*Using the information*:
a) Rewrite everything in the grants news from "Higher Education Grants" down to "in higher education.", swapping "African Americans" for "Black Americans".
b) Pick up the weekly grants news for Black colleges and universities where it stops, and carry it on.

*Passage shown*:
Higher Education Grants or Gifts of Interest to African Americans

Here is this week’s news of grants or gifts to historically Black colleges and universities or for programs of particular interest to African Americans in higher education.

The F.D. Bluford Library at historically Black North Carolina Agricultural and Technical State University has received a grant from Council on Library and Information Resources’ Recordings at Risk program. The grant funds will be used to digitize films that are pertinent to the university’s history. The university will digitize 163 at-risk films from 1937 to 1979 that document the history of North Carolina A&T and African Americans nationwide before, during, and after the mid-20th century civil rights era.

The University of Virginia received a $10 million donation from alumnus Robert Ruff that will be used to support diversity, equity, and inclusion efforts at the university. Ruff, a native of Dallas, is a 1981 graduate of UVA’s McIntire School of Commerce. He was a commercial banker for a decade before returning to his family’s retail hardware store business and, eventually, starting an artificial intelligence company.

Historically Black Fisk University in Nashville received a five-year, $1,437,642 grant from the U.S. Department of Education to reinstate its TRIO-Upward Bound Program after a 25-year hiatus. The program will provide support for 60 area high school students that will include intensive academic advising/counseling, college entrance exam preparation, parental support, college financial aid planning, financial literacy, FAFSA training/assistance, course selection assistance, academic assessment, scholarship assistance, career planning, cultural enrichment, support for re-entry, alternative education, and special populations and core curriculum instruction.

*Raw data*:

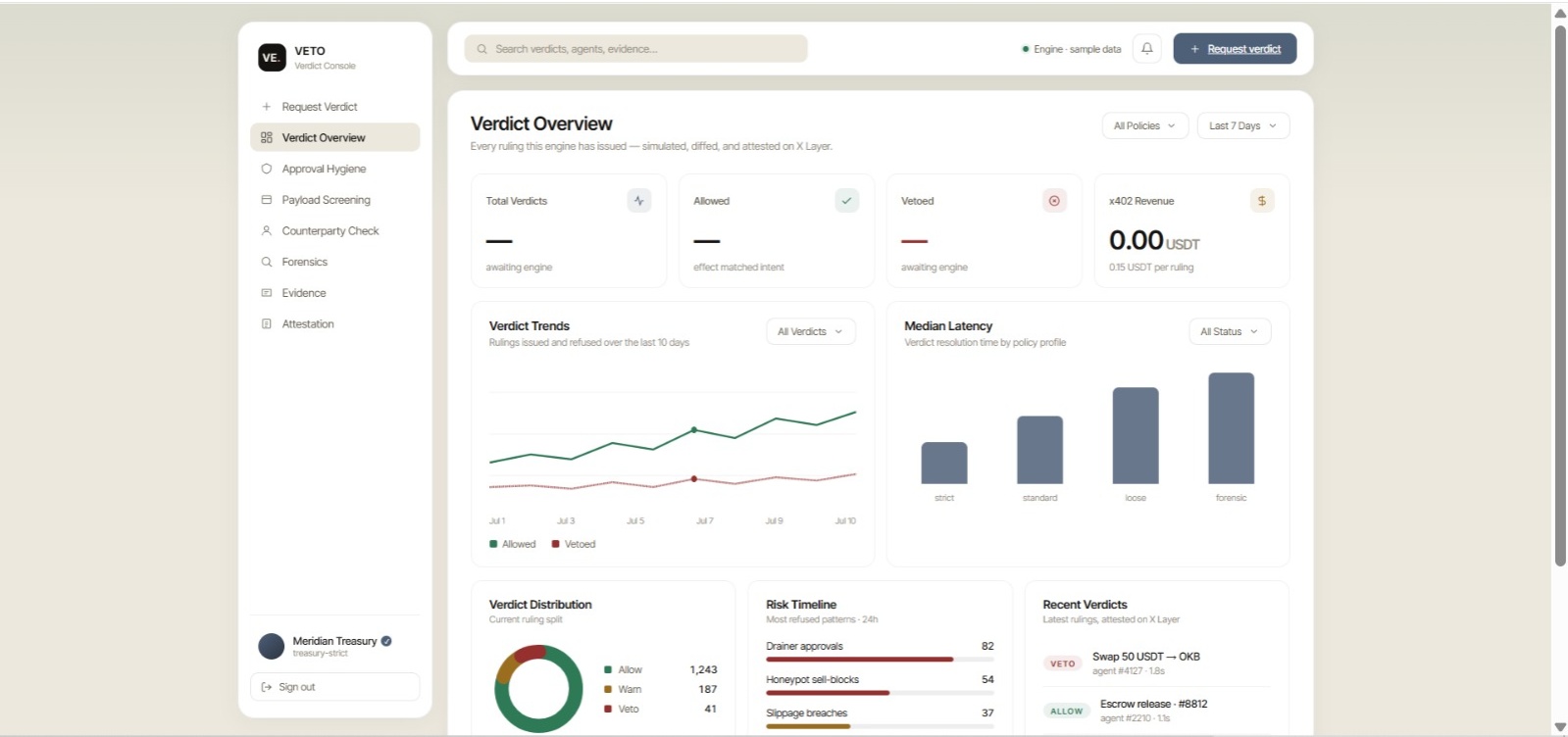Image resolution: width=1568 pixels, height=737 pixels.
Task: Click the notification bell icon
Action: click(x=1147, y=49)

*Numbered responses*:
a)
Higher Education Grants or Gifts of Interest to Black Americans

Here is this week’s news of grants or gifts to historically Black colleges and universities or for programs of particular interest to Black Americans in higher education.

b)
Framingham State University in Massachusetts is the lead institution in a five-year, $3 million grant program to support the development of a model for advancing early-career faculty of color to full-time positions in STEM subjects. Bridgewater State University and Worcester State University will partner with FSU on creating a national model for a state university system to recruit, retain, and promote cohorts of STEM faculty of color.

The University of Washington received a $2.5 million grant from the National Institutes of Health to conduct research on the reasons that Black and Latinx patients have less access to buprenorphine, a leading remedy for those who suffer from opioid use disorder.